The 21st Century Cures Act, signed into law in 2016 under the Obama Administration, originally required home care providers and state agencies to begin adopting EVV systems by Jan. 1, 2019. H.R. 6042, sponsored by Rep. Brett Guthrie (R-Kentucky), pushes that deadline back to Jan. 1, 2020.

The bill passed through both the U.S. House of Representatives and Senate without opposition.

Monday’s news of H.R. 6042 becoming law comes with little surprise, as most industry stakeholders anticipated President Trump signing the bill.

In addition to delaying the previously set deadline, H.R. 6042 delays potential penalties providers may have otherwise incurred for failure to fully adopt or at least make progress toward the implementation of EVV in their operations.

The two-page bipartisan bill was presented to the president on July 19. It was co-sponsored by Rep. Diana DeGette (D-Colorado), Rep. James Langevin (D-Rhode Island) and Rep. Greg Walden (R-Oregon).

As enrolled, H.R. 6042 also encourages the Centers for Medicare & Medicaid Services to convene at least one public meeting in 2018 to give Medicaid stakeholders the opportunity to provide any necessary feedback related to the implementation process.

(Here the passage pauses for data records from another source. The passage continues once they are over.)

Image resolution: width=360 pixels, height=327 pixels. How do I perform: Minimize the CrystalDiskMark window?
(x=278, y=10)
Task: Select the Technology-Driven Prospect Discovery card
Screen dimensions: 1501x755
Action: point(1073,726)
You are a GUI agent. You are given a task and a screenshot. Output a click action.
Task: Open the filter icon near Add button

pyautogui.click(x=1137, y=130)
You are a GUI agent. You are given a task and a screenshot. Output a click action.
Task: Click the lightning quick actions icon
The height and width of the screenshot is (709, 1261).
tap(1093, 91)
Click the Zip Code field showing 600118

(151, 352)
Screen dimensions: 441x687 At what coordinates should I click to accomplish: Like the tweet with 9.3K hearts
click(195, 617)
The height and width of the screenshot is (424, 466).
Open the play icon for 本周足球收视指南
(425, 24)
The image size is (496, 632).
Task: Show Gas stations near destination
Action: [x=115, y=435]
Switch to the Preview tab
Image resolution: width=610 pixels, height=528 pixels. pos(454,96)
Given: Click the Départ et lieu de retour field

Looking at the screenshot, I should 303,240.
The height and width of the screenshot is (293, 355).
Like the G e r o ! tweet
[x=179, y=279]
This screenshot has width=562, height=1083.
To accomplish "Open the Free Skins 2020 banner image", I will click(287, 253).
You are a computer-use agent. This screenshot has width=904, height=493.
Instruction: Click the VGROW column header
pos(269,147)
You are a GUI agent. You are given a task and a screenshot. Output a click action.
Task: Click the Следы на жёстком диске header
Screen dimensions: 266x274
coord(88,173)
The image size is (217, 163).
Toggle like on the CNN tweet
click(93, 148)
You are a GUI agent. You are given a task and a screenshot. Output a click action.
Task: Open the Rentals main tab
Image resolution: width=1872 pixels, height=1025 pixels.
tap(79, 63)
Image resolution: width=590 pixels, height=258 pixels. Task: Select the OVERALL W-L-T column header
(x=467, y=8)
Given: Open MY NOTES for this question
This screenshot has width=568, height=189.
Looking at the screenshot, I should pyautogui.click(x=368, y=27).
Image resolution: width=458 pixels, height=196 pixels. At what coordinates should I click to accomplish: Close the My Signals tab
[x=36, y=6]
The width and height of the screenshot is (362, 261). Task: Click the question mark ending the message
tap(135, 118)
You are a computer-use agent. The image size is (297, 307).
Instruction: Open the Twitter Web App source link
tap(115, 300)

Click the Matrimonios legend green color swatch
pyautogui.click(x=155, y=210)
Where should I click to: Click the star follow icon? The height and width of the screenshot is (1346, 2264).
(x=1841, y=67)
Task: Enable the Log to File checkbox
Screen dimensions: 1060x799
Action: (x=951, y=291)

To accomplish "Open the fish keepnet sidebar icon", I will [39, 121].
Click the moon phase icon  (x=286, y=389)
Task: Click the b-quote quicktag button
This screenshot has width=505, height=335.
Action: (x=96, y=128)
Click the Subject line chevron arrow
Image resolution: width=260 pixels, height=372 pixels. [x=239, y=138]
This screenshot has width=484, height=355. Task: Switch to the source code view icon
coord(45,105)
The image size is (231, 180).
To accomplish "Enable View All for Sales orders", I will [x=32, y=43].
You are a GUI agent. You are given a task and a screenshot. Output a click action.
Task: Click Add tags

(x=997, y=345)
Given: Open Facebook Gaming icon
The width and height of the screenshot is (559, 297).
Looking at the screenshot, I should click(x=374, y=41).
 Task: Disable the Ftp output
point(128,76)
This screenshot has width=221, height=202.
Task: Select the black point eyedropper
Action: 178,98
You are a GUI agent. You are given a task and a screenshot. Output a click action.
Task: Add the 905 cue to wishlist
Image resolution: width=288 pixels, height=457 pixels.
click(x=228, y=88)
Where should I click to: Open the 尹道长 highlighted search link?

Supporters of the bill say it will give officials and providers more time to prepare for a significant change in how care is authenticated. Even so, not all state Medicaid offices plan on taking advantage of the extra leeway.

The Ohio Department of Medicaid, for example, plans to stick to the original timeline, according to The Columbus Dispatch. The decision to move forward as planned was made despite a “firestorm” of complaints lodged when EVV initially started to roll out in the state.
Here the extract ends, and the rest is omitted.